Valeant Completes Private Placement Of Notes

On March 8, 2011, Valeant Pharmaceuticals International, a wholly-owned subsidiary of Valeant Pharmaceuticals, Inc. (collectively, “Valeant”), a multinational, specialty pharmaceutical company that develops, manufactures and markets a broad range of pharmaceutical products, completed the private placement in the United States and Canada of $950 million aggregate principal amount of its 6.500 per cent Senior Notes due 2016 and $550 million aggregate principal amount of its 7.250 per cent Senior Notes due 2022. The net proceeds from this offering were used by Valeant to prepay the amounts outstanding under its term loan A facility (and cancel the undrawn senior secured revolving credit facility), to fund the repurchase of $275 million of its common shares from ValueAct Capital Master Fund, L.P., to finance the redemption of its 4 per cent convertible subordinated notes due 2013 and for general corporate purposes. The private placement of the Senior Notes was led by Goldman, Sachs & Co., as sole book-running manager.

Valeant also completed, on February 8, 2011, the private placement in the United States and Canada of $650 million aggregate principal amount of its 6.750 per cent Senior Notes due 2021.

The net proceeds from this offering were used to finance the acquisition by Valeant of all of the issued and outstanding stock of PharmaSwiss SA, a Swiss corporation, the acquisition by Valeant of the US and Canadian rights to non-ophthalmic topical formulations of Zovirax Ointment and Zovirax Cream from GlaxoSmithKline, to pay fees and expenses in connection with the foregoing acquisitions and for general corporate purposes.

Ogilvy Renault LLP acted as Canadian counsel to Valeant. Ogilvy Renault's team included Gino Martel, Pete Wiazowski, Niko Veilleux and David Millette (corporate and securities) and Derek Chiasson (tax). In the United States, Valeant was represented by Skadden, Arps, Slate, Meagher & Flom LLP with a team that included Richard Aftanas (corporate finance); Robert Copen (banking) and David Rievman (tax).

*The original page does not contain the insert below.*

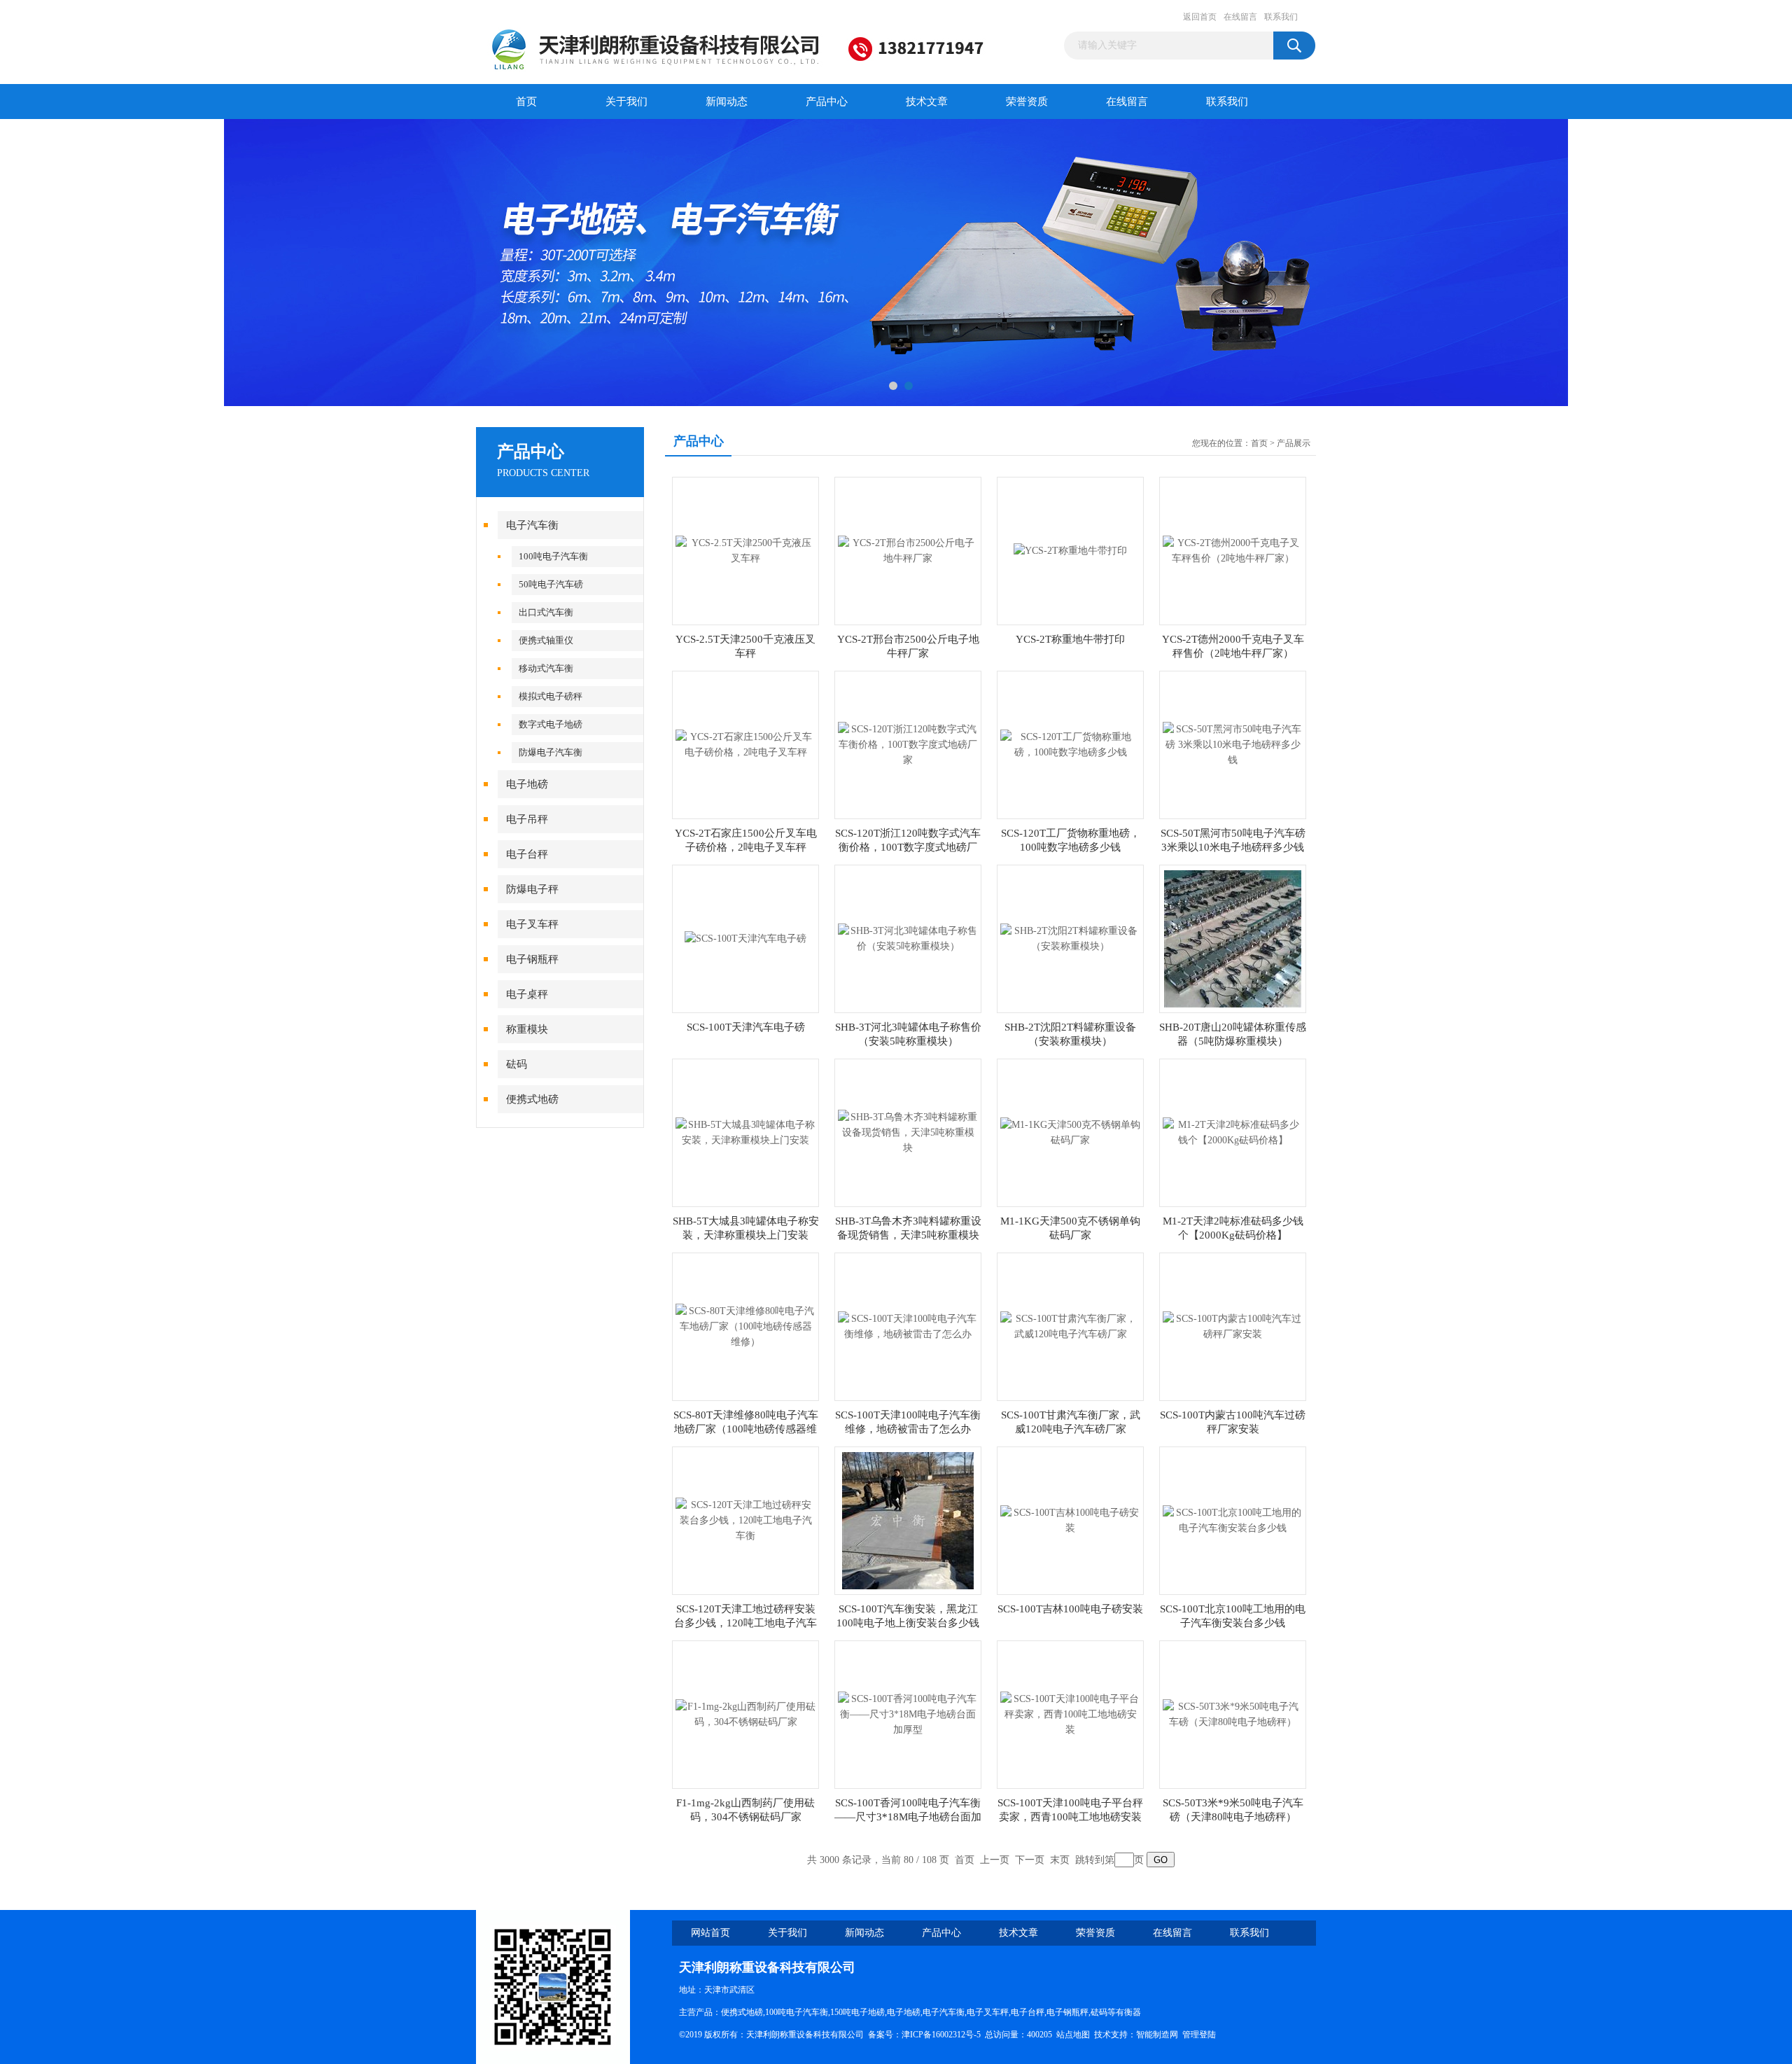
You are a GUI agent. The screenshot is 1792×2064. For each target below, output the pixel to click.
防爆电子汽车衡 (550, 752)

Cahill Gordon & Reindel LLP represented the underwriters in the United States with a team that included Noah Newitz, Michael Sherman, Timothy Howell, Neil Rajan and Dylan Brown (corporate). In Canada, the underwriters were represented by Osler, Hoskin & Harcourt LLP with a team that included Michael Hart, Brodie Swartz and Ben Leith (banking & financial services); Rob Lando and Kate Coolican (corporate and securities) and Greg Wylie (tax).